Il pm del processo Boettcher nel mirino della 'ndrangheta
MILANO A una settimana dalla sentenza che ha condannato a 23 anni Alexander Boettcher per le aggressioni con l’acido a Stefano Savi e a Giuliano Carparelli, arrivano le minacce al sostituto procurato…

MILANO A una settimana dalla sentenza che ha condannato a 23 anni Alexander Boettcher per le aggressioni con l’acido a Stefano Savi e a Giuliano Carparelli, arrivano le minacce al sostituto procuratore Marcello Musso.
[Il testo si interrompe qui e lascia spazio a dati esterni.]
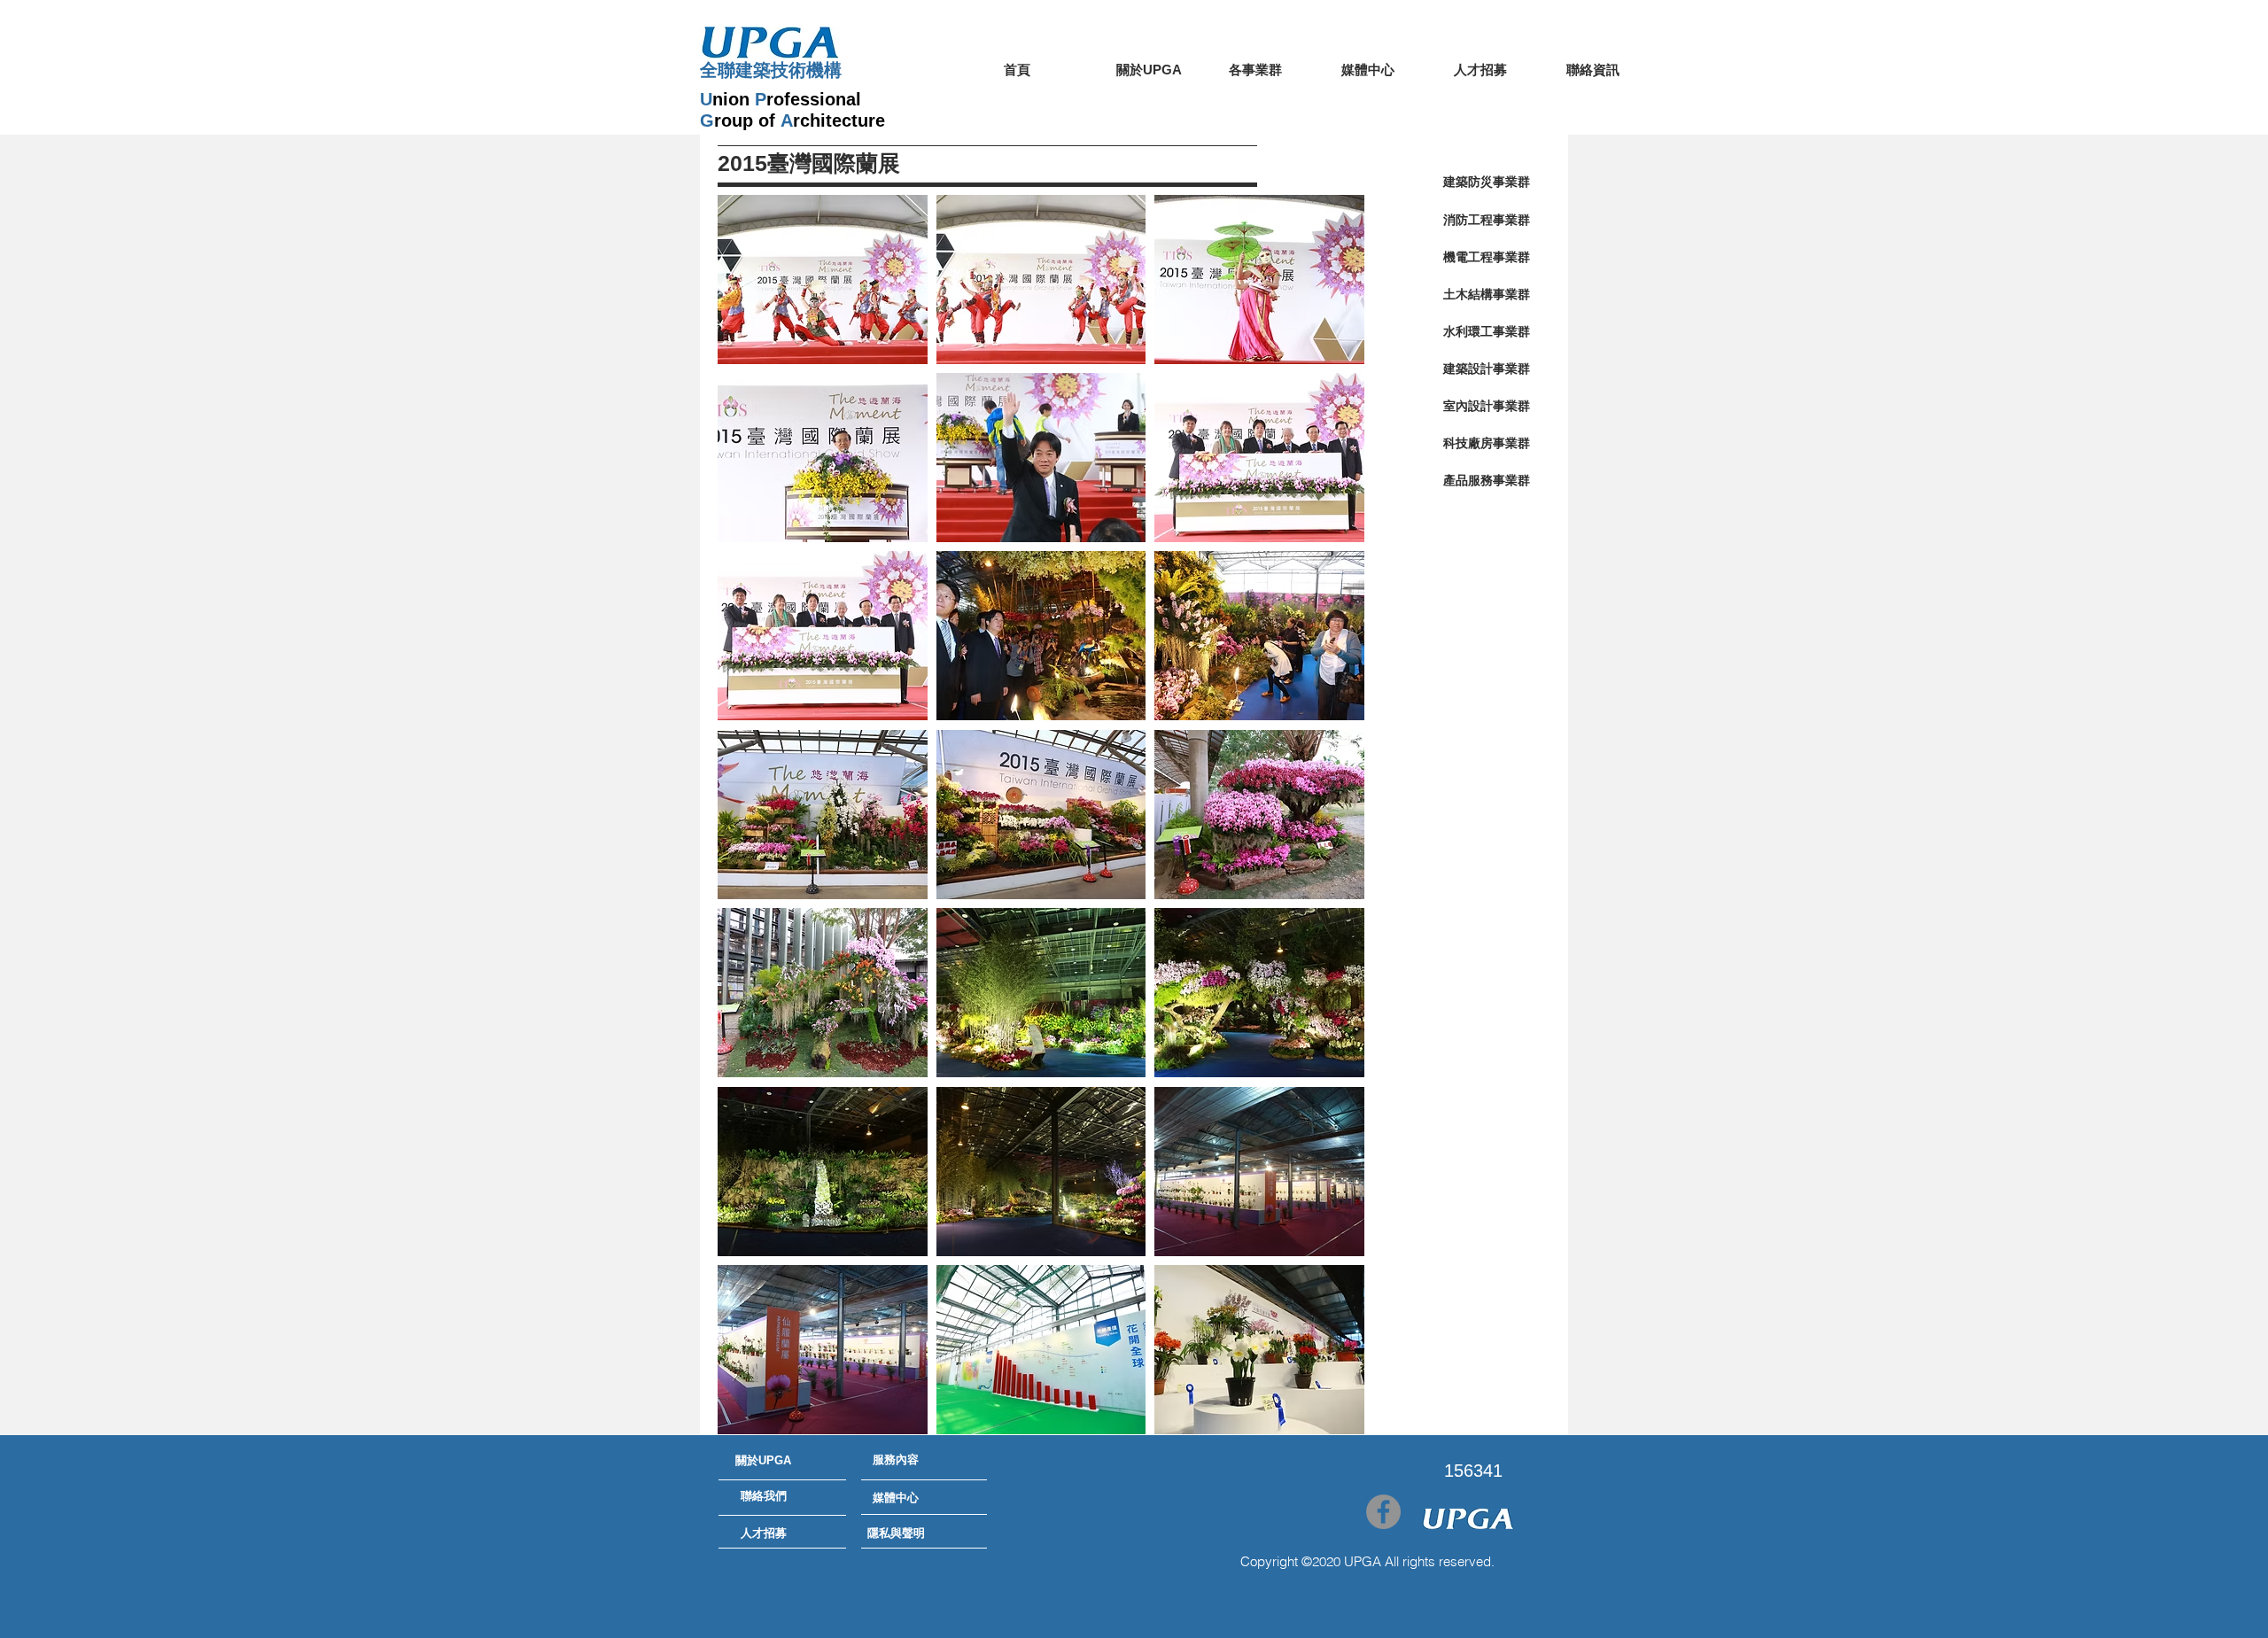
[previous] (750, 824)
Lo riporta il Corriere della Sera nella sua edizione di Milano. E spiega che «se le inchieste per gli agguati con l’acido rappresentano il contesto “pubblico” e più evidente di questa intimidazione, nella lettera si trovano però riferimenti molto specifici e dettagliati ai processi contro trafficanti di droga legati alla ‘ndrangheta che il magistrato sta portando avanti in questi mesi. E che definiscono dunque uno spessore molto più consistente dietro quelle minacce». Chi ha pedinato il pm recapitandogli la missiva potrebbe essere legato alle cosche di ‘ndrangheta impiantate a Milano.
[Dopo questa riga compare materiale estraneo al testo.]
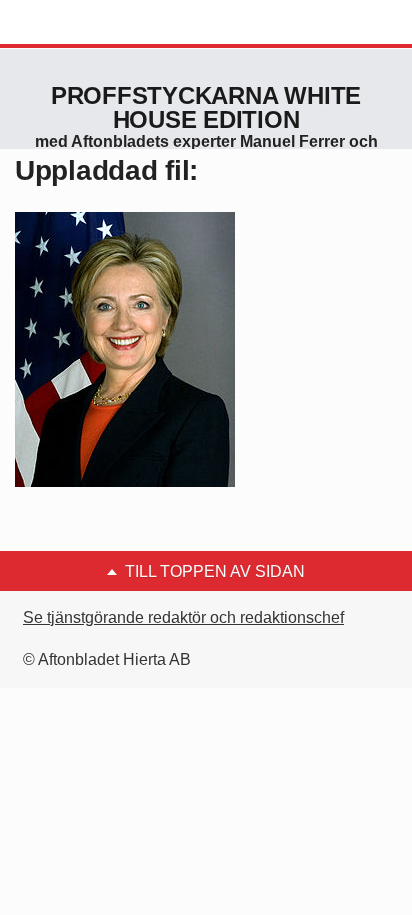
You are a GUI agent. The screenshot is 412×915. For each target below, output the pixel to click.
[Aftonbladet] (90, 23)
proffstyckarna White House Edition (206, 107)
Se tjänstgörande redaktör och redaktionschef (183, 617)
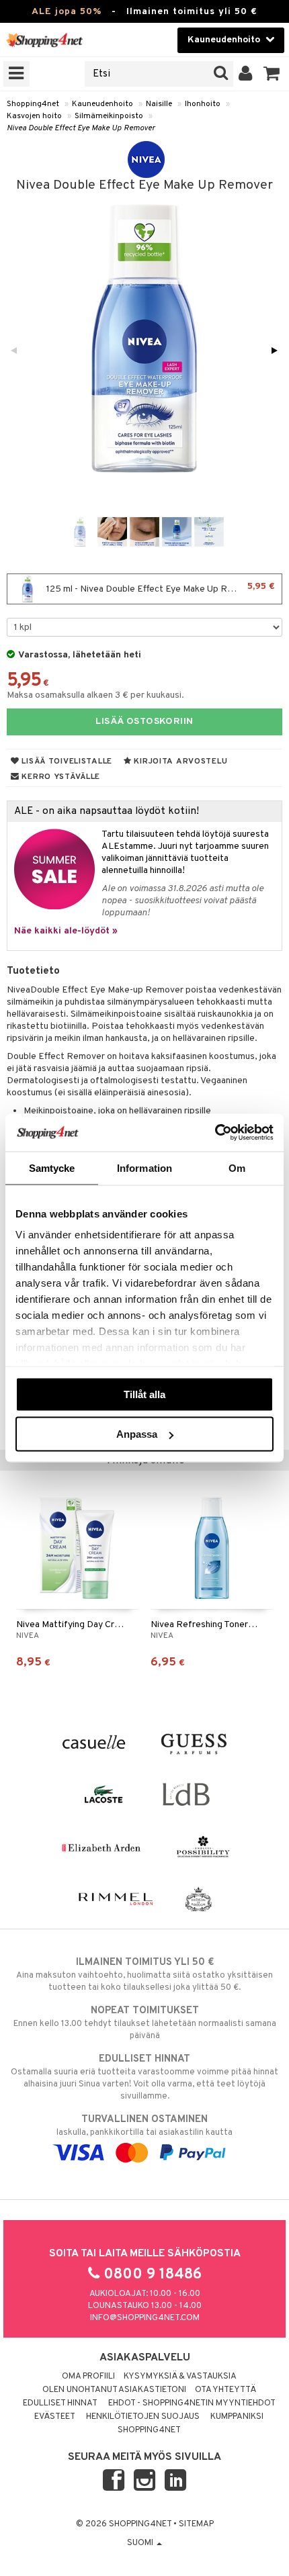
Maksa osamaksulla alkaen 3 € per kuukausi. (95, 695)
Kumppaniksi (236, 2416)
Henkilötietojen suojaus (143, 2416)
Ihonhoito (202, 104)
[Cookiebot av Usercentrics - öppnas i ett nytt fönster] (215, 1133)
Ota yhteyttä (225, 2390)
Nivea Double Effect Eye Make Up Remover (81, 128)
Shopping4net (33, 104)
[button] (272, 74)
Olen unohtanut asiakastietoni (114, 2390)
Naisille (159, 104)
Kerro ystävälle (59, 777)
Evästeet (54, 2416)
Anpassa (136, 1434)
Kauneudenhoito (102, 104)
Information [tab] (144, 1167)
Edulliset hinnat (60, 2403)
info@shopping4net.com (145, 2318)
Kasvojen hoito (34, 116)
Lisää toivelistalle (65, 761)
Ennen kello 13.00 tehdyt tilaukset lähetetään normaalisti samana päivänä (144, 2023)
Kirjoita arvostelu (180, 761)
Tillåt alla (144, 1393)
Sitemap (196, 2524)
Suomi (141, 2543)
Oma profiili (88, 2376)
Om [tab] (237, 1167)
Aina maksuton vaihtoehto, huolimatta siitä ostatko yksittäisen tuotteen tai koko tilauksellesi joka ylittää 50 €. (144, 1974)
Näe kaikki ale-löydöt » (66, 931)
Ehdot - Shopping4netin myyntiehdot (192, 2403)
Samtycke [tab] (52, 1167)
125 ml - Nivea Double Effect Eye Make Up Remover (159, 588)
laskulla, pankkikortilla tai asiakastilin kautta (144, 2125)
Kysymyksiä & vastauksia (180, 2376)
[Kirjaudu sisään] (245, 74)
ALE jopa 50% (66, 11)
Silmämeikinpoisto (109, 116)
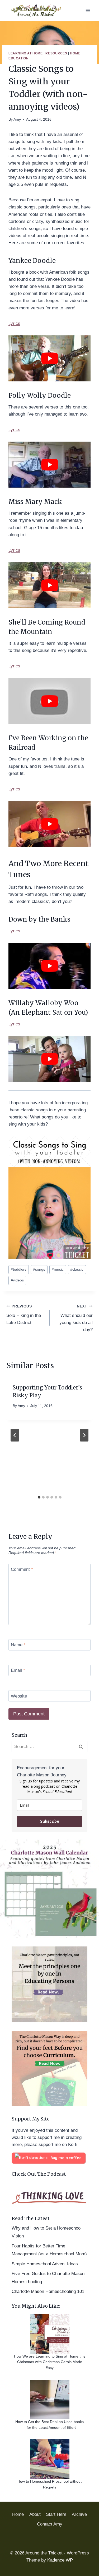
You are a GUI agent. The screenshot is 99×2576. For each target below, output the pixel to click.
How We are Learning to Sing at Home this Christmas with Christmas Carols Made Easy (49, 2362)
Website (19, 1695)
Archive (79, 2514)
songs (39, 1269)
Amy (17, 119)
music (58, 1269)
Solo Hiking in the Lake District (23, 1314)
La busta è stata trovata nella serata di domenica, intorno alle 21, dallo stesso pm che ha subito avvertito la Procura generale, quella di Brescia (competente per i casi che riguardano i magistrati milanesi) e il comando provinciale dei carabinieri.
L’impressione è che le persone che hanno pedinato il magistrato e poi imbucato la lettera abbiano sovrapposto due ordini di riferimenti: agli agguati con l’acido e ai trafficanti di droga. «L’analisi del testo – si legge ancora sul Corriere – permette però di ipotizzare che l’ambiente dal quale provengono le minacce sia proprio quello della criminalità organizzata. Un fatto confermato da due elementi: la meticolosità e la costanza con la quale il magistrato è stato più volte pedinato e la costruzione obliqua tipica del messaggio mafioso».
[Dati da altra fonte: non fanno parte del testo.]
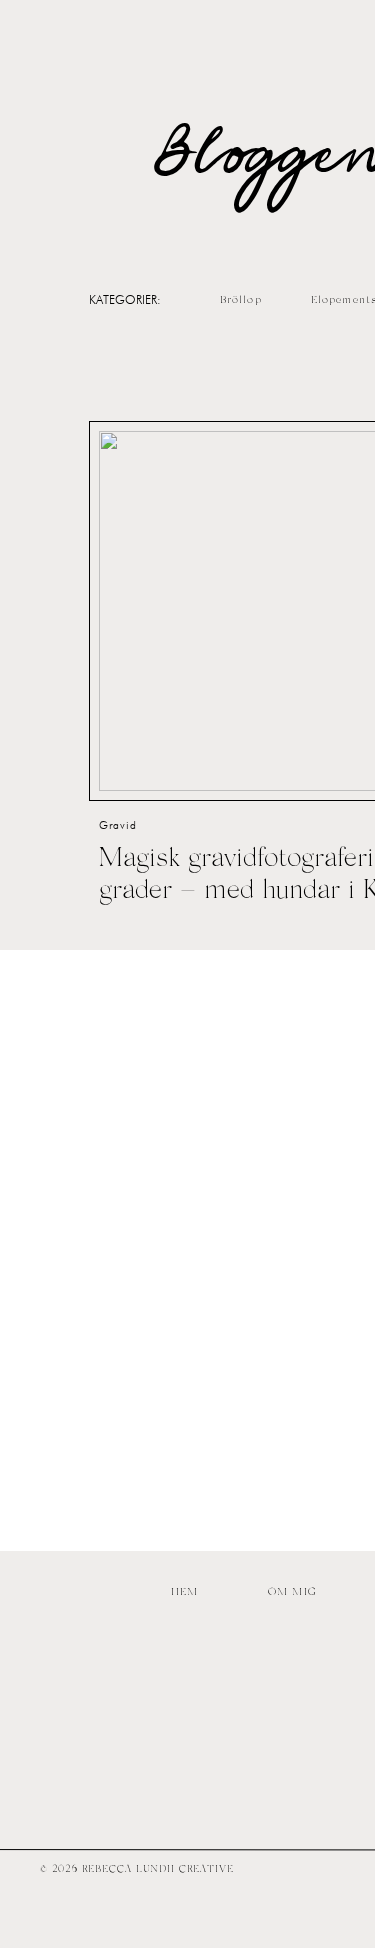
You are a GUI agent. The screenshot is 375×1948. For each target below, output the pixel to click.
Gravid (118, 825)
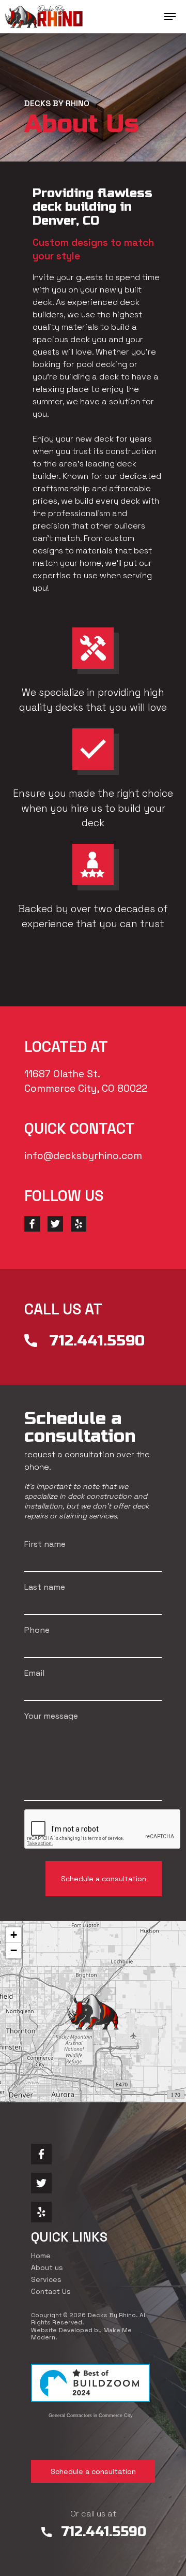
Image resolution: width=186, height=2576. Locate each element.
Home (41, 2255)
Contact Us (51, 2291)
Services (46, 2279)
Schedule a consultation (93, 2471)
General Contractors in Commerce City (91, 2415)
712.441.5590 (97, 1340)
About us (47, 2267)
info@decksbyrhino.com (83, 1155)
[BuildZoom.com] (90, 2387)
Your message (51, 1716)
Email (34, 1673)
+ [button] (13, 1934)
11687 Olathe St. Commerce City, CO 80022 (85, 1081)
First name (45, 1544)
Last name (44, 1587)
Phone (37, 1630)
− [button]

Musso è già stato sotto scorta negli anni passati per le minacce ricevute quando si occupava di indagini antimafia. Ma l’ombra dei clan sembra oggi comparire anche dietro quest’ultima lettera, nella quale compare un esplicito riferimento a uno degli imputati nel processo Pavone, attualmente in corso in primo grado proprio al Tribunale di Milano.
L’inchiesta vede al centro di traffici di cocaina gruppi legati agli ‘ndranghetisti Muscatello, ma anche uomini del clan di Quarto Oggiaro di Francesco «Gianco» Castriotta, condannato in via definitiva a 23 anni (sempre in un’indagine del pm Musso) e latitante da sei anni. Castriotta, peraltro, è uno degli imputati di quest’ultimo processo che, in abbreviato, ha già portato a più di trenta condanne con pene fino a vent’anni.
Il riferimento al trafficante «Gianco» e all’indagine Pavone: «Carabbiniere chi ti sente? Ti piace vedere gente portata in manette… ai cristiani chiedi di aiutarti a trovare il ragazzo scappato per forza che lai di mira di quarto…».